_Instructions for the task_.
Both the line containing "Image resolution: width=1568" and the line containing "Click the battery level icon" belong to the span. Output exactly that span from the listing below, and nothing outside it.

_Material shown_.
★ ★ ★ ★

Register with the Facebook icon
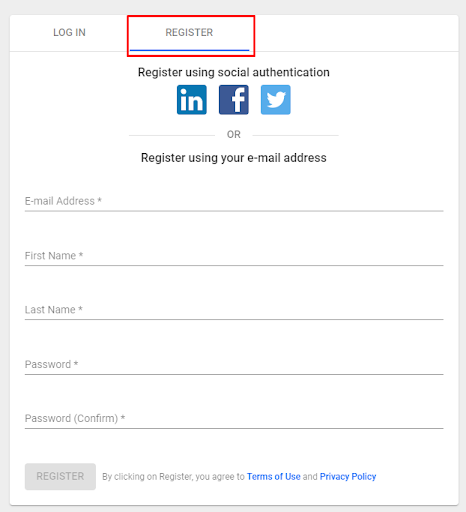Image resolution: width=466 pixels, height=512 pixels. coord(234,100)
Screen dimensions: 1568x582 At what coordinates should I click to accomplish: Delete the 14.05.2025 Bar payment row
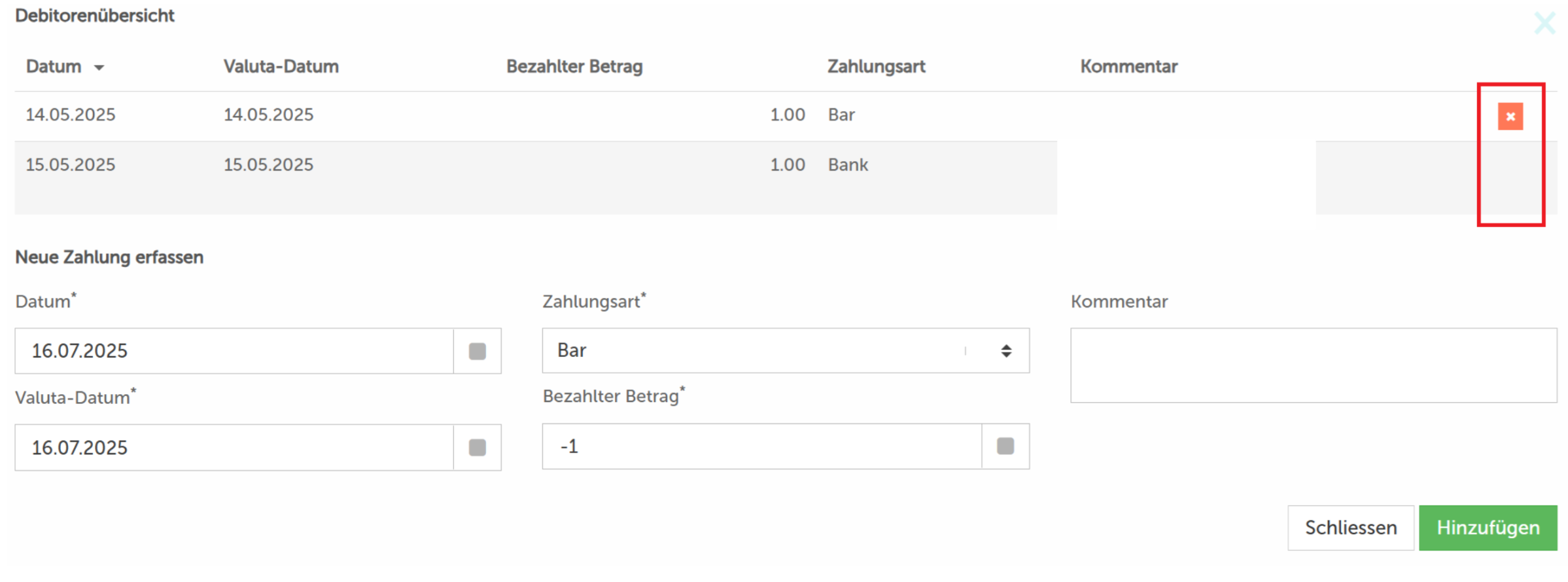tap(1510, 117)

★ ★ ★ ★

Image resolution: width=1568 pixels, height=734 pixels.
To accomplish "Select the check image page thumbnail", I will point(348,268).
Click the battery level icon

★ ★ ★ ★

_Solution to this exercise_.
Image resolution: width=1568 pixels, height=734 pixels.
To accomplish "Select the check image page thumbnail", I will point(348,268).
Click the battery level icon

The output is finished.